Election reformers looking to bring a top-four primary to Idaho on Friday got the green light to collect signatures to place their initiative before voters in the 2024 general election, but they announced days later that they'd first sue the state's far-right attorney general, Raúl Labrador, for issuing a ballot summary they say is biased and false. "We're going to ask the court to substitute what [Labrador] has proposed," former state Supreme Court Chief Justice Jim Jones told the Idaho Capital Sun, "and we want instead to have an impartial statement of what is contained in the initiative."
The plan being put forward by a coalition of several reform groups known as Idahoans for Open Primaries would replace the state's partisan primaries with the same type of system that was pioneered in Alaska in 2022. All candidates, regardless of party, would compete in one primary, and the four contenders with the most votes would advance to an instant-runoff general election. The measure would apply to races for Congress, the governorship and other statewide offices, the legislature, and county posts, though it would not impact presidential elections or contests for judicial offices.
Reformers argue that change is necessary because the status quo prohibits independents, who make up about a quarter of Idaho's registered voters, from participating in GOP primaries in a state where Republicans haven't lost a single statewide election since 2002. (Democrats, who have long been deep in the minority, allow nonaligned voters to cast ballots in their nomination contests.) Proponents also say that the top-four approach will empower more moderate politicians, with one Republican supporter declaring, "Our current primary system incentivizes candidates to demonize people who disagree with them rather than focus on solving problems."
Republican legislators, however, are not fans, and even passed a law earlier this year to ban ranked-choice voting. (This initiative would repeal that bill.) Labrador, who spent his four terms in the U.S. House as one of the most prominent tea party shit-talkers, has also been an ardent foe, tweeting in May, "Let's defeat these bad ideas coming from liberal outside groups." The attorney general released a report the following month arguing that, because the proposed initiative would both do away with party primaries and institute instant-runoff voting for the general election, it violates the state constitution's "single-subject rule."
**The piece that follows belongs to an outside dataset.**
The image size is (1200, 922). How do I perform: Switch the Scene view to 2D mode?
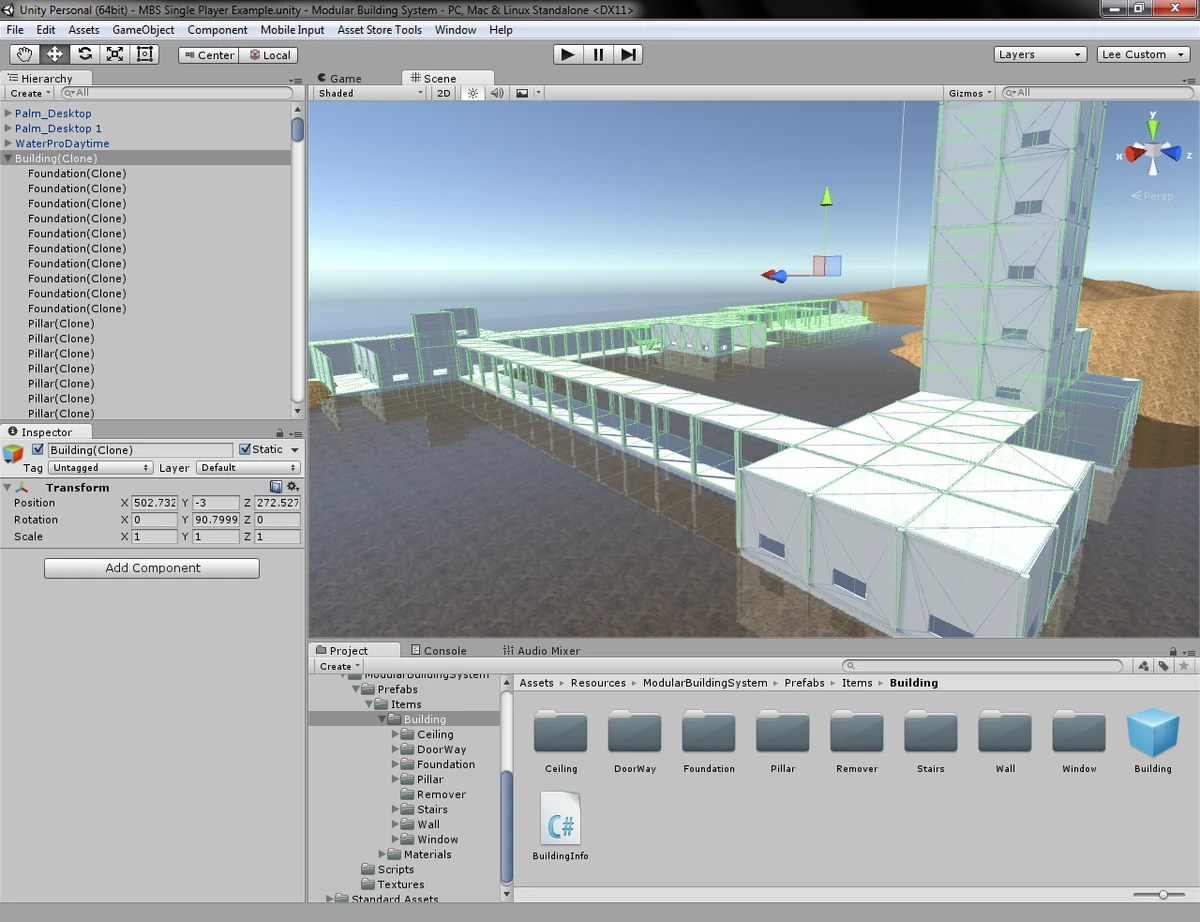coord(443,92)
Labrador was also tasked with writing up the summary that voters will see on their ballots. IOP was not happy Friday when he released text claiming that their plan would "replace voter selection of party nominees with nonparty blanket primary" and "require ranked-choice voting for general voting for general election."
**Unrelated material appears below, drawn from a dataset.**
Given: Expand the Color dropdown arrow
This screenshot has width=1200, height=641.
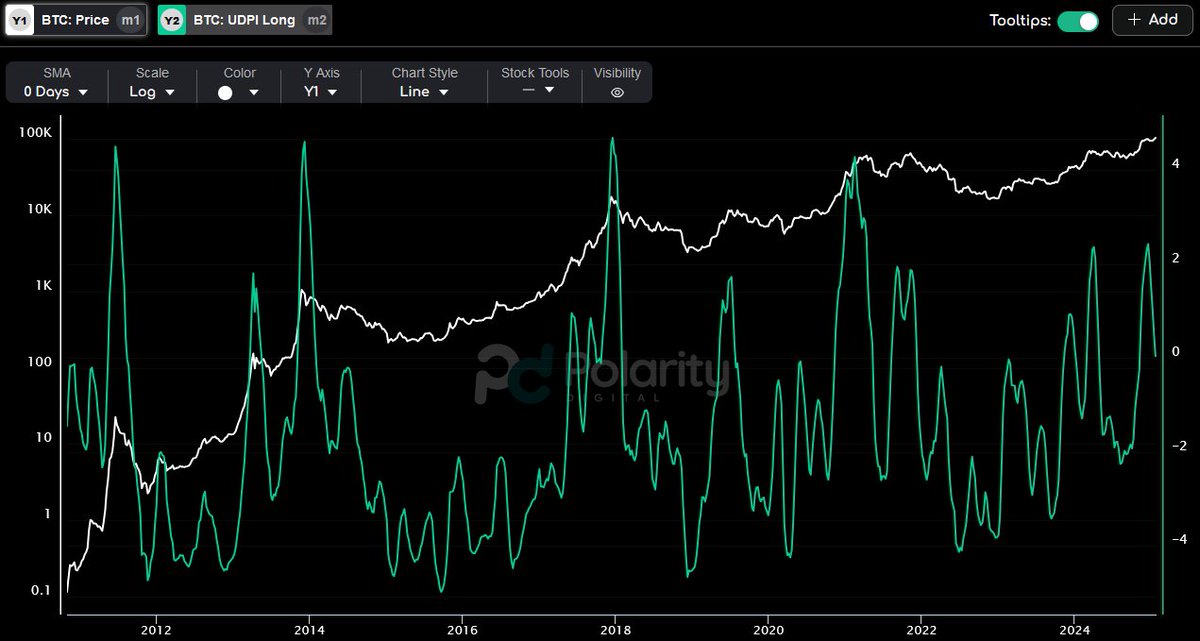Looking at the screenshot, I should [254, 91].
The coalition responded that the phrase "nonparty blanket primary" is "an obscure term that is almost entirely absent from common usage." Reformers also said that, because voters would still be free to select just one general election candidate, ranked-choice voting would not be "required." Jones, a Republican who has long had a terrible relationship with Labrador, meanwhile blasted the attorney general's work as "misleading and treacherous."
Labrador also warned that the dispute might involve more than just the ballot language, telling Secretary of State Phil McGrane that he believes the initiative is "ineligible for placement on the ballot" and he'd "litigate that objection if and when it becomes ripe." Jones responded, "The main problem I see is Labrador is setting it up so it will look like there are two subjects on the initiative, which is pure baloney."
(Labrador himself has no love for Jones, who aided his Democratic opponent last year, and even used his official perch to broadcast that fact. "It is no secret that Jim Jones has an unhealthy obsession with AG Labrador," his office charged in a statement last month. "His criticisms at this point aren't grounded in the law but based entirely on his personal biases.")
State law allows anyone unhappy with ballot summaries to take the matter directly to the Idaho Supreme Court, and that's what IOP says it will do. It remains to be seen how long such a lawsuit might take, but we do know that the coalition needs to turn in about 63,000 signatures―a figure representing 6% of Idaho's registered voters―by May 1 in order to make the ballot in November of next year. Organizers must also collect enough signatures to account for 6% of the registered voters in at least 18 of Idaho's 35 legislative districts.
It would only take a simple majority of voters to approve the initiative, but that likely wouldn't be the end of the battle. While a win would repeal the law barring ranked-choice voting, the Capital Sun notes that legislative Republicans could try to pass a new law to repeal it all over again.
"This is a voting system that is being spread around the country I would say a little like a virus," state Rep. Dale Hawkins, who drafted the current ranked-choice ban, said in March. "It's destabilizing people's normal voting abilities and it's, according to the people in some of these states, very harmful. But everywhere it goes, it seems to do a little bit of confusion to the voter." A poll of Alaska voters last year commissioned by supporters of ranked-choice voting found that 85% of respondents found the system to be "simple."